## Problem details
Produce an exact transcript of all the records.

## The input
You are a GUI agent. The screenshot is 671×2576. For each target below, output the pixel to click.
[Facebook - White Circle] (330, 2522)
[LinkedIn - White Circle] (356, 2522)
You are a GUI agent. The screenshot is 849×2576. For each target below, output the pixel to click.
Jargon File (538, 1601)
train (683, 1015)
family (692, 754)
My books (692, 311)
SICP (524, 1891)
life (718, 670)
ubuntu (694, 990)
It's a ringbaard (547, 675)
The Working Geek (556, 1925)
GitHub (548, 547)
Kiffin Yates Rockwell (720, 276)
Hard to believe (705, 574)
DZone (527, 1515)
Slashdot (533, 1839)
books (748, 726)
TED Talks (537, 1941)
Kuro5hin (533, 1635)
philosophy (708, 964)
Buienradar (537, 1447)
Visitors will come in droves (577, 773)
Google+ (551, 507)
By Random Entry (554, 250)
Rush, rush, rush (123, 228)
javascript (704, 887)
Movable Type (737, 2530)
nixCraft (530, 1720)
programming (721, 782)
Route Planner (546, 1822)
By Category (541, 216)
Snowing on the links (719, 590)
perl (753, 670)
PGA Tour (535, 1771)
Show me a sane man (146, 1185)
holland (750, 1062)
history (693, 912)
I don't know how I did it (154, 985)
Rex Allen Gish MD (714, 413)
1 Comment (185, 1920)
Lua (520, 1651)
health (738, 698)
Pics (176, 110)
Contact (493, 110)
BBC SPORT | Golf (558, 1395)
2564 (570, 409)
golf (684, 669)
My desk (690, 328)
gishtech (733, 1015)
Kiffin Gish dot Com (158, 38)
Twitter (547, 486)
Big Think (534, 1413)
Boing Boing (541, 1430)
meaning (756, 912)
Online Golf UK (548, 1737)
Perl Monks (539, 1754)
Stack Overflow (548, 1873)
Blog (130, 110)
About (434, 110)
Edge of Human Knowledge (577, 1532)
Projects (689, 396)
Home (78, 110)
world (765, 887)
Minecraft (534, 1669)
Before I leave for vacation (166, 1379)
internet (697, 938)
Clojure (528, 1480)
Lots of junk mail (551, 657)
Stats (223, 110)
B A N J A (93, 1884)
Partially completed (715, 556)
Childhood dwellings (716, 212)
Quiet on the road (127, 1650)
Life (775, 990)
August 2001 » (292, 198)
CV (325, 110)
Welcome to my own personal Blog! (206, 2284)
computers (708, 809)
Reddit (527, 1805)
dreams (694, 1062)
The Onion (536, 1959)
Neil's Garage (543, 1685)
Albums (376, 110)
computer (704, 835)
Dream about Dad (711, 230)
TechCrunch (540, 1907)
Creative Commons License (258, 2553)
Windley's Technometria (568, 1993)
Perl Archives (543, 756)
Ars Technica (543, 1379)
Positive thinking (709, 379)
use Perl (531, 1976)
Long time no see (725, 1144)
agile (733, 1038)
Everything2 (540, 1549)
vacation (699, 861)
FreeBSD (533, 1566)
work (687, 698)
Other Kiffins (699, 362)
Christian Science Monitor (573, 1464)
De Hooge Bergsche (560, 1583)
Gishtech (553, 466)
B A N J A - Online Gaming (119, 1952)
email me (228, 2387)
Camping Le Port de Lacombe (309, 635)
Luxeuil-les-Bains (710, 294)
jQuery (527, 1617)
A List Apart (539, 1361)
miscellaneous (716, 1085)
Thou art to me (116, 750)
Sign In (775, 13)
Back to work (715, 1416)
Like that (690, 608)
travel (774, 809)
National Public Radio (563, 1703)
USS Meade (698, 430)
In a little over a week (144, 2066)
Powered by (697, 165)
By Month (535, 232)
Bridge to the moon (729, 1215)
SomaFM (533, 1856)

## Exercise answer
You are a GUI agent. The screenshot is 671×2576. For each target below, output the pixel to click.
[Facebook - White Circle] (330, 2522)
[LinkedIn - White Circle] (356, 2522)
You are a GUI agent. The screenshot is 849×2576. For each target below, output the pixel to click.
Jargon File (538, 1601)
train (683, 1015)
family (692, 754)
My books (692, 311)
SICP (524, 1891)
life (718, 670)
ubuntu (694, 990)
It's a ringbaard (547, 675)
The Working Geek (556, 1925)
GitHub (548, 547)
Kiffin Yates Rockwell (720, 276)
Hard to believe (705, 574)
DZone (527, 1515)
Slashdot (533, 1839)
books (748, 726)
TED Talks (537, 1941)
Kuro5hin (533, 1635)
philosophy (708, 964)
Buienradar (537, 1447)
Visitors will come in droves (577, 773)
Google+ (551, 507)
By Random Entry (554, 250)
Rush, rush, rush (123, 228)
javascript (704, 887)
Movable Type (737, 2530)
nixCraft (530, 1720)
programming (721, 782)
Route Planner (546, 1822)
By Category (541, 216)
Snowing on the links (719, 590)
perl (753, 670)
PGA Tour (535, 1771)
Show me a sane man (146, 1185)
holland (750, 1062)
history (693, 912)
I don't know how I did it (154, 985)
Rex Allen Gish MD (714, 413)
1 Comment (185, 1920)
Lua (520, 1651)
health (738, 698)
Pics (176, 110)
Contact (493, 110)
BBC SPORT | Golf (558, 1395)
2564 (570, 409)
golf (684, 669)
My desk (690, 328)
gishtech (733, 1015)
Kiffin Gish dot Com (158, 38)
Twitter (547, 486)
Big Think (534, 1413)
Boing Boing (541, 1430)
meaning (756, 912)
Online Golf UK (548, 1737)
Perl Monks (539, 1754)
Stack Overflow (548, 1873)
Blog (130, 110)
About (434, 110)
Edge of Human Knowledge (577, 1532)
Projects (689, 396)
Home (78, 110)
world (765, 887)
Minecraft (534, 1669)
Before I leave for vacation (166, 1379)
internet (697, 938)
Clojure (528, 1480)
Lots of junk mail (551, 657)
Stats (223, 110)
B A N J A (93, 1884)
Partially completed (715, 556)
Childhood dwellings (716, 212)
Quiet on the road (127, 1650)
Life (775, 990)
August 2001 » (292, 198)
CV (325, 110)
Welcome to my own personal Blog! (206, 2284)
computers (708, 809)
Reddit (527, 1805)
dreams (694, 1062)
The Onion (536, 1959)
Neil's Garage (543, 1685)
Albums (376, 110)
computer (704, 835)
Dream about Dad (711, 230)
TechCrunch (540, 1907)
Creative Commons License (258, 2553)
Windley's Technometria (568, 1993)
Perl Archives (543, 756)
Ars Technica (543, 1379)
Positive thinking (709, 379)
use Perl (531, 1976)
Long time no see (725, 1144)
agile (733, 1038)
Everything2 (540, 1549)
vacation (699, 861)
FreeBSD (533, 1566)
work (687, 698)
Other Kiffins (699, 362)
Christian Science Monitor (573, 1464)
De Hooge Bergsche (560, 1583)
Gishtech (553, 466)
B A N J A - Online Gaming (119, 1952)
email me (228, 2387)
Camping Le Port de Lacombe (309, 635)
Luxeuil-les-Bains (710, 294)
jQuery (527, 1617)
A List Apart (539, 1361)
miscellaneous (716, 1085)
Thou art to me (116, 750)
Sign In (775, 13)
Back to work (715, 1416)
Like that (690, 608)
travel (774, 809)
National Public Radio (563, 1703)
USS Meade (698, 430)
In a little over a week (144, 2066)
Powered by (697, 165)
By Month (535, 232)
Bridge to the moon (729, 1215)
SomaFM (533, 1856)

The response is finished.